SUPPLIED TEXT
"""

Depression is such a drag. That may sound like a stupid thing to say, or to admit. On the other hand, perhaps saying something blunt and honest isn't necessarily stupid. It may just be blunt--and honest.
I walked around with dysthymia for many years. I probably picked it up sometime in high school. It's been with me in one form or another ever since then. What dysthymia means is a form of what I like to call walking depression. You know how there's a thing called walking pneumonia, where you have the illness but it doesn't send you to bed? I had the depression version of that. I felt lousy for so many years that I didn't even recognize my condition as abnormal.
Here's the really horrible part of the story. One day I'm walking along, not feeling terrific but certainly no worse than usual, when all of a sudden actual and real things in my life began to go wrong. Old people passed away. Girlfriends left me. My social circle dwindled to virtually nothing. And then my walking depression did a strange thing. It instant mutated into Major Depressive Disorder, otherwise known as Unipolar Depression, or Chronic Depression. I couldn't hold a job, my friendships were nonexistent, I couldn't sleep, had no interest in food or sex, and I basically wanted to smoke all day while pretending to watch television, struggling with the impulse to just walk out into the desert and die.

"""

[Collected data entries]
"""

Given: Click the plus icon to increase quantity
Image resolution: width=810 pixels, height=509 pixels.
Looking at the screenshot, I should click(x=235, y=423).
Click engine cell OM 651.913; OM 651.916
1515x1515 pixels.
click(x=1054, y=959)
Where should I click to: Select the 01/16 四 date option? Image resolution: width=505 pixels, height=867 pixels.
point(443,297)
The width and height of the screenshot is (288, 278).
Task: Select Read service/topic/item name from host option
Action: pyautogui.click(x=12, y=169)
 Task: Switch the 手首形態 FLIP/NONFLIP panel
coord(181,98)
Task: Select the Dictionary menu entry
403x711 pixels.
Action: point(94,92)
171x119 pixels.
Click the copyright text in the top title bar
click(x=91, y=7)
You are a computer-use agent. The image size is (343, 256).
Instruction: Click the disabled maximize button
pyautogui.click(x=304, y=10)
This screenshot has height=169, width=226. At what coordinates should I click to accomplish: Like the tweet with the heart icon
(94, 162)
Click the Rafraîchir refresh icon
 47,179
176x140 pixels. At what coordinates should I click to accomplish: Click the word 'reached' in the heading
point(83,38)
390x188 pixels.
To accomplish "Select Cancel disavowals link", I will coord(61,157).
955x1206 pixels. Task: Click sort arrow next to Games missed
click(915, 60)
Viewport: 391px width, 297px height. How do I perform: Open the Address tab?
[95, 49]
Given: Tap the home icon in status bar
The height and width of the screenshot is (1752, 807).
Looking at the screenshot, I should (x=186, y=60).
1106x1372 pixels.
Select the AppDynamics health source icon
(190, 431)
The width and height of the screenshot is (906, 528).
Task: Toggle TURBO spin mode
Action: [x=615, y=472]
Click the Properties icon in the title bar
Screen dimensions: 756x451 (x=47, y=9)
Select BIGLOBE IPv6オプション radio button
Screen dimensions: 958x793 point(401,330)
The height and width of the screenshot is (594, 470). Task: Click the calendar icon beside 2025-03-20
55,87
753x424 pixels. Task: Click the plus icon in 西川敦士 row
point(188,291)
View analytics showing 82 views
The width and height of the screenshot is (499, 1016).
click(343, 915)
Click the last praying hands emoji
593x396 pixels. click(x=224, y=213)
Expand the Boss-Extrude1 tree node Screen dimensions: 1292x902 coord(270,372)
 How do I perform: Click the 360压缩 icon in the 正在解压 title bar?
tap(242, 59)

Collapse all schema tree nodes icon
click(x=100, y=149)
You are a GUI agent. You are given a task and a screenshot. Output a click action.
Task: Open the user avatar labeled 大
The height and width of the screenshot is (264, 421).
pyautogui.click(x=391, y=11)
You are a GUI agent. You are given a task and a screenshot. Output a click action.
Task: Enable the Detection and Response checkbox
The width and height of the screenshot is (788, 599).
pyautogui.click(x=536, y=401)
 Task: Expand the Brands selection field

"""

EXERCISE
Rewrite the passage of the essay on depression from "I walked around" to "condition as abnormal.", renaming "dysthymia" as "persistent depressive disorder" throughout.

SOLUTION FOR THIS PROBLEM
I walked around with persistent depressive disorder for many years. I probably picked it up sometime in high school. It's been with me in one form or another ever since then. What persistent depressive disorder means is a form of what I like to call walking depression. You know how there's a thing called walking pneumonia, where you have the illness but it doesn't send you to bed? I had the depression version of that. I felt lousy for so many years that I didn't even recognize my condition as abnormal.